*Task*: Format every line of the data below as a Markdown table with the columns Row and Line. Number the rows in order from 1 and leave out blank lines.

*Dataset excerpts*:
----

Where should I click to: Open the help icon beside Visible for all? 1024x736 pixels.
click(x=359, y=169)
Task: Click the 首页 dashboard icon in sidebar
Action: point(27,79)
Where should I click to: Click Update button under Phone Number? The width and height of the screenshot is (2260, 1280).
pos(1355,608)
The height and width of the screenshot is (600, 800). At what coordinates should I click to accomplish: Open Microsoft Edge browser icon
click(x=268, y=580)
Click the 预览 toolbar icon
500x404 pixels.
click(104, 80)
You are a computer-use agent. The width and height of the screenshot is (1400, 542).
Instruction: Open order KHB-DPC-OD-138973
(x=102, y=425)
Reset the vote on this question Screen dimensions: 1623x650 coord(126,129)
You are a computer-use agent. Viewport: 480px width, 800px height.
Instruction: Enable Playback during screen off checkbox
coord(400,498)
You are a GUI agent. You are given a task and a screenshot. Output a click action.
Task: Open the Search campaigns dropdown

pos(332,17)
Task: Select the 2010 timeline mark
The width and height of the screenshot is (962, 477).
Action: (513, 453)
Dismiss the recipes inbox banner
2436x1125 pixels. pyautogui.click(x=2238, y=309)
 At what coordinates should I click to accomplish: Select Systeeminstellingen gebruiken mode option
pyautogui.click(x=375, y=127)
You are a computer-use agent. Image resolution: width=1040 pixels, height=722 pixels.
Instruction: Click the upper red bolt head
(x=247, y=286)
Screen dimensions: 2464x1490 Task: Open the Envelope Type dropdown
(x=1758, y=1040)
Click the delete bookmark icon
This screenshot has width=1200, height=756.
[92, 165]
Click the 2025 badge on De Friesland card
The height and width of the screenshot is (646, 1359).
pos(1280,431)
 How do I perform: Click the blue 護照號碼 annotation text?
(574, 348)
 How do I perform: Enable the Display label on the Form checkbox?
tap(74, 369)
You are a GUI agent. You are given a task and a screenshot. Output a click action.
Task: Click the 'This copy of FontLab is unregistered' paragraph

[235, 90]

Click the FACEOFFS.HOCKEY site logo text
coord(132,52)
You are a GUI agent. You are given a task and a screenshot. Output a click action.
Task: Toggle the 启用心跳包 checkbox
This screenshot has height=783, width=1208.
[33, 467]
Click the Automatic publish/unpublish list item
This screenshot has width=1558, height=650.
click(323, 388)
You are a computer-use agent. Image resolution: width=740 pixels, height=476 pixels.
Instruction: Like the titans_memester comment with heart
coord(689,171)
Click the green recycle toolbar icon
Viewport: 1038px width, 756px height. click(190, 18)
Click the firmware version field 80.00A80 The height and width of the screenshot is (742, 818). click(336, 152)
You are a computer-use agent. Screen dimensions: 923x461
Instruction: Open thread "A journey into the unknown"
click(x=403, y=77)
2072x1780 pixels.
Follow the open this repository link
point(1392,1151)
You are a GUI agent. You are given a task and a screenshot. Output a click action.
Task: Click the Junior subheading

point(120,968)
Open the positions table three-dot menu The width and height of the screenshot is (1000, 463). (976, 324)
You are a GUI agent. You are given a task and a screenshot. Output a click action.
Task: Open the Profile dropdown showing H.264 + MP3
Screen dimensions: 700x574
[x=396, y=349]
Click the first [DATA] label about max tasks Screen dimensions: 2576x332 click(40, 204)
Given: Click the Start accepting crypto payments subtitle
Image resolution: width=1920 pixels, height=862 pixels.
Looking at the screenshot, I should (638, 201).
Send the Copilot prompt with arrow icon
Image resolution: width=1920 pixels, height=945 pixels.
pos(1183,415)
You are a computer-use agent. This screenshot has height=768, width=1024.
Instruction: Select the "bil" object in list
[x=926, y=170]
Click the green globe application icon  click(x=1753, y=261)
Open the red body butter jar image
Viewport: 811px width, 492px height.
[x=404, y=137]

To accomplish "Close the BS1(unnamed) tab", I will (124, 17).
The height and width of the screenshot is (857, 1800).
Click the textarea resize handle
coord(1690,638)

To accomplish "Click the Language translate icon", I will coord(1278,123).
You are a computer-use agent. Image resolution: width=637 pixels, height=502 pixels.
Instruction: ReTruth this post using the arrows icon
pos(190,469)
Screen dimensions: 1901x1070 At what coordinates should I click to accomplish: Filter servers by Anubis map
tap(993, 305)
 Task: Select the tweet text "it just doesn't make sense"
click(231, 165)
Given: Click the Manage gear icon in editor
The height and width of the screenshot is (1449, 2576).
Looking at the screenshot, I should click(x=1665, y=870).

----

*Full output*:
| Row | Line |
|---|---|
| 1 | Where should I click to: Open the help icon beside Visible for all? 1024x736 pixels. |
| 2 | click(x=359, y=169) |
| 3 | Task: Click the 首页 dashboard icon in sidebar |
| 4 | Action: point(27,79) |
| 5 | Where should I click to: Click Update button under Phone Number? The width and height of the screenshot is (2260, 1280). |
| 6 | pos(1355,608) |
| 7 | The height and width of the screenshot is (600, 800). At what coordinates should I click to accomplish: Open Microsoft Edge browser icon |
| 8 | click(x=268, y=580) |
| 9 | Click the 预览 toolbar icon |
| 10 | 500x404 pixels. |
| 11 | click(104, 80) |
| 12 | You are a computer-use agent. The width and height of the screenshot is (1400, 542). |
| 13 | Instruction: Open order KHB-DPC-OD-138973 |
| 14 | (x=102, y=425) |
| 15 | Reset the vote on this question Screen dimensions: 1623x650 coord(126,129) |
| 16 | You are a computer-use agent. Viewport: 480px width, 800px height. |
| 17 | Instruction: Enable Playback during screen off checkbox |
| 18 | coord(400,498) |
| 19 | You are a GUI agent. You are given a task and a screenshot. Output a click action. |
| 20 | Task: Open the Search campaigns dropdown |
| 21 | pos(332,17) |
| 22 | Task: Select the 2010 timeline mark |
| 23 | The width and height of the screenshot is (962, 477). |
| 24 | Action: (513, 453) |
| 25 | Dismiss the recipes inbox banner |
| 26 | 2436x1125 pixels. pyautogui.click(x=2238, y=309) |
| 27 |  At what coordinates should I click to accomplish: Select Systeeminstellingen gebruiken mode option |
| 28 | pyautogui.click(x=375, y=127) |
| 29 | You are a computer-use agent. Image resolution: width=1040 pixels, height=722 pixels. |
| 30 | Instruction: Click the upper red bolt head |
| 31 | (x=247, y=286) |
| 32 | Screen dimensions: 2464x1490 Task: Open the Envelope Type dropdown |
| 33 | (x=1758, y=1040) |
| 34 | Click the delete bookmark icon |
| 35 | This screenshot has width=1200, height=756. |
| 36 | [92, 165] |
| 37 | Click the 2025 badge on De Friesland card |
| 38 | The height and width of the screenshot is (646, 1359). |
| 39 | pos(1280,431) |
| 40 |  How do I perform: Click the blue 護照號碼 annotation text? |
| 41 | (574, 348) |
| 42 |  How do I perform: Enable the Display label on the Form checkbox? |
| 43 | tap(74, 369) |
| 44 | You are a GUI agent. You are given a task and a screenshot. Output a click action. |
| 45 | Task: Click the 'This copy of FontLab is unregistered' paragraph |
| 46 | [235, 90] |
| 47 | Click the FACEOFFS.HOCKEY site logo text |
| 48 | coord(132,52) |
| 49 | You are a GUI agent. You are given a task and a screenshot. Output a click action. |
| 50 | Task: Toggle the 启用心跳包 checkbox |
| 51 | This screenshot has height=783, width=1208. |
| 52 | [33, 467] |
| 53 | Click the Automatic publish/unpublish list item |
| 54 | This screenshot has width=1558, height=650. |
| 55 | click(323, 388) |
| 56 | You are a computer-use agent. Image resolution: width=740 pixels, height=476 pixels. |
| 57 | Instruction: Like the titans_memester comment with heart |
| 58 | coord(689,171) |
| 59 | Click the green recycle toolbar icon |
| 60 | Viewport: 1038px width, 756px height. click(190, 18) |
| 61 | Click the firmware version field 80.00A80 The height and width of the screenshot is (742, 818). click(336, 152) |
| 62 | You are a computer-use agent. Screen dimensions: 923x461 |
| 63 | Instruction: Open thread "A journey into the unknown" |
| 64 | click(x=403, y=77) |
| 65 | 2072x1780 pixels. |
| 66 | Follow the open this repository link |
| 67 | point(1392,1151) |
| 68 | You are a GUI agent. You are given a task and a screenshot. Output a click action. |
| 69 | Task: Click the Junior subheading |
| 70 | point(120,968) |
| 71 | Open the positions table three-dot menu The width and height of the screenshot is (1000, 463). (976, 324) |
| 72 | You are a GUI agent. You are given a task and a screenshot. Output a click action. |
| 73 | Task: Open the Profile dropdown showing H.264 + MP3 |
| 74 | Screen dimensions: 700x574 |
| 75 | [x=396, y=349] |
| 76 | Click the first [DATA] label about max tasks Screen dimensions: 2576x332 click(40, 204) |
| 77 | Given: Click the Start accepting crypto payments subtitle |
| 78 | Image resolution: width=1920 pixels, height=862 pixels. |
| 79 | Looking at the screenshot, I should (638, 201). |
| 80 | Send the Copilot prompt with arrow icon |
| 81 | Image resolution: width=1920 pixels, height=945 pixels. |
| 82 | pos(1183,415) |
| 83 | You are a computer-use agent. This screenshot has height=768, width=1024. |
| 84 | Instruction: Select the "bil" object in list |
| 85 | [x=926, y=170] |
| 86 | Click the green globe application icon  click(x=1753, y=261) |
| 87 | Open the red body butter jar image |
| 88 | Viewport: 811px width, 492px height. |
| 89 | [x=404, y=137] |
| 90 | To accomplish "Close the BS1(unnamed) tab", I will (124, 17). |
| 91 | The height and width of the screenshot is (857, 1800). |
| 92 | Click the textarea resize handle |
| 93 | coord(1690,638) |
| 94 | To accomplish "Click the Language translate icon", I will coord(1278,123). |
| 95 | You are a computer-use agent. Image resolution: width=637 pixels, height=502 pixels. |
| 96 | Instruction: ReTruth this post using the arrows icon |
| 97 | pos(190,469) |
| 98 | Screen dimensions: 1901x1070 At what coordinates should I click to accomplish: Filter servers by Anubis map |
| 99 | tap(993, 305) |
| 100 |  Task: Select the tweet text "it just doesn't make sense" |
| 101 | click(231, 165) |
| 102 | Given: Click the Manage gear icon in editor |
| 103 | The height and width of the screenshot is (1449, 2576). |
| 104 | Looking at the screenshot, I should click(x=1665, y=870). |